**Problema A**
Reproduce el pasaje del texto sobre el consumo cultural en Mexicali que va de "Luz María Ortega, profesora" a "al por mayor.", y renombra "Mexicali" como "Tijuana".
**Problema B**
Enumera todas las personas que el texto sobre el consumo cultural en Mexicali menciona por su nombre.
**Problema C**
Prosigue el texto sobre el consumo de bienes culturales en Mexicali a partir de su última oración.

**Texto citado**
──────────
Luz María Ortega, profesora de la Facultad de Ciencias Humanas de la uabc, y Guadalupe Ortega Villa, investigadora del Instituto de Investigaciones Sociales de la uabc, han decidido explorar, con datos cuantificables y en un contexto periférico, el consumo de bienes culturales en sectores populares de la urbe en que viven y trabajan: Mexicali, ciudad fronteriza y capital del estado de Baja California. Y han bautizado a tal investigación con el sugestivo título de Donde empieza la carne asada, como una forma irónica de exponer que los habitantes del norte de México, ese territorio también conocido como Aridoamérica, carecen, según la frase acuñada por José Vasconcelos, de una cultura tan sofisticada y profunda como la del altiplano central, caracterizado por su gran número de pirámides prehispánicas y palacios coloniales, de cocina ricamente sazonada y proyectos artísticos al por mayor.
──────────
**Filas**
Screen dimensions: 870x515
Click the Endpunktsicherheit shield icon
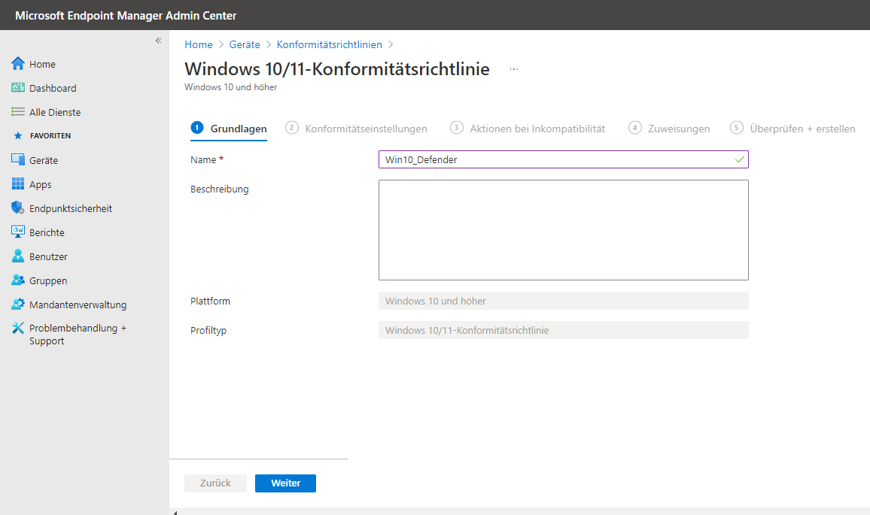point(18,208)
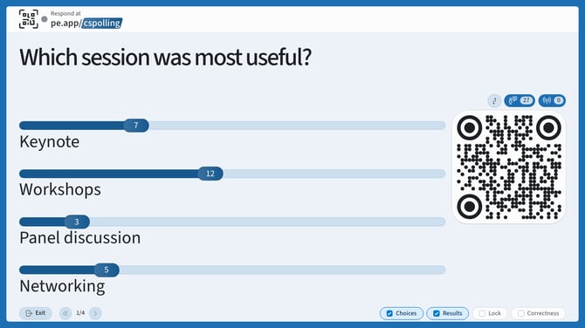Viewport: 585px width, 328px height.
Task: Click the exit door icon
Action: coord(29,313)
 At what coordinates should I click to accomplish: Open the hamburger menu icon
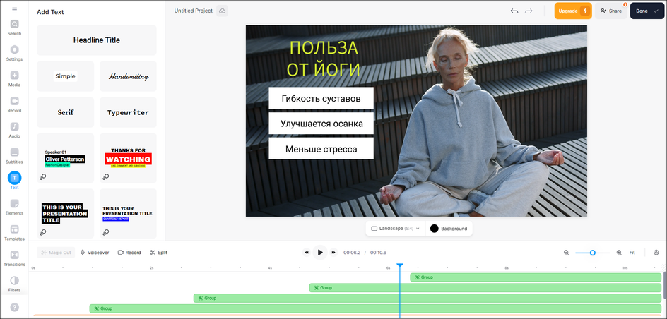click(14, 9)

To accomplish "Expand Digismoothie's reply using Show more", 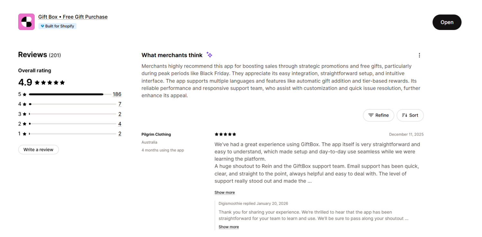I will coord(228,227).
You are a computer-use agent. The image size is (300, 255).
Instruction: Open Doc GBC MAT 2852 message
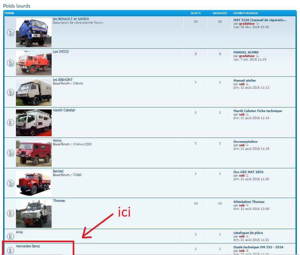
──────────
**Resultado A**
Luz María Ortega, profesora de la Facultad de Ciencias Humanas de la uabc, y Guadalupe Ortega Villa, investigadora del Instituto de Investigaciones Sociales de la uabc, han decidido explorar, con datos cuantificables y en un contexto periférico, el consumo de bienes culturales en sectores populares de la urbe en que viven y trabajan: Tijuana, ciudad fronteriza y capital del estado de Baja California. Y han bautizado a tal investigación con el sugestivo título de Donde empieza la carne asada, como una forma irónica de exponer que los habitantes del norte de México, ese territorio también conocido como Aridoamérica, carecen, según la frase acuñada por José Vasconcelos, de una cultura tan sofisticada y profunda como la del altiplano central, caracterizado por su gran número de pirámides prehispánicas y palacios coloniales, de cocina ricamente sazonada y proyectos artísticos al por mayor.

**Resultado B**
Luz María Ortega
Guadalupe Ortega Villa
José Vasconcelos

**Resultado C**
El norte, de acuerdo con José Vasconcelos, está representado por una cultura sin florituras, de elementos primarios y ubicada en un desierto extremo que, a su vez, simboliza un desierto en términos de manifestaciones artísticas y culturales. Para este pensador mexicano, la amplia zona del país, que iba desde Chihuahua hasta Baja California, era un old west a la mexicana con tribus indias nómadas y belicosas, vaqueros cuyo mayor arte eran las conversaciones junto a una fogata y cuyos poblados —estamos aquí hablando de las primeras décadas del siglo xx— carecían de tradiciones sólidas y oficios centenarios. De tales prejuicios centralistas, de tal óptica clasista y clásica, surgió la afirmación de que el norte es inculto y bárbaro, tierra sin ley y sin arte.
Luz María y Guadalupe Ortega Villa decidieron poner a prueba este mito tenaz que tiene su contraparte moderna en que Mexicali no es sólo una ciudad norteña sino una metrópoli fronteriza. Y fronteriza es, en el imaginario nacional, un lugar de paso, un trampolín hacia el paraíso de los dólares y la diversión garantizada que son los Estados Unidos de América. Para ambas autoras, Mexicali es un espacio urbano peculiar, una ciudad que es la extensión de nuestro propio hogar
y que a pesar del insoportable calor del verano
, esta ciudad sigue creciendo y siga habiendo gente que llega aquí, a esta esquina del país, a buscar lo que no encontró en el centro
.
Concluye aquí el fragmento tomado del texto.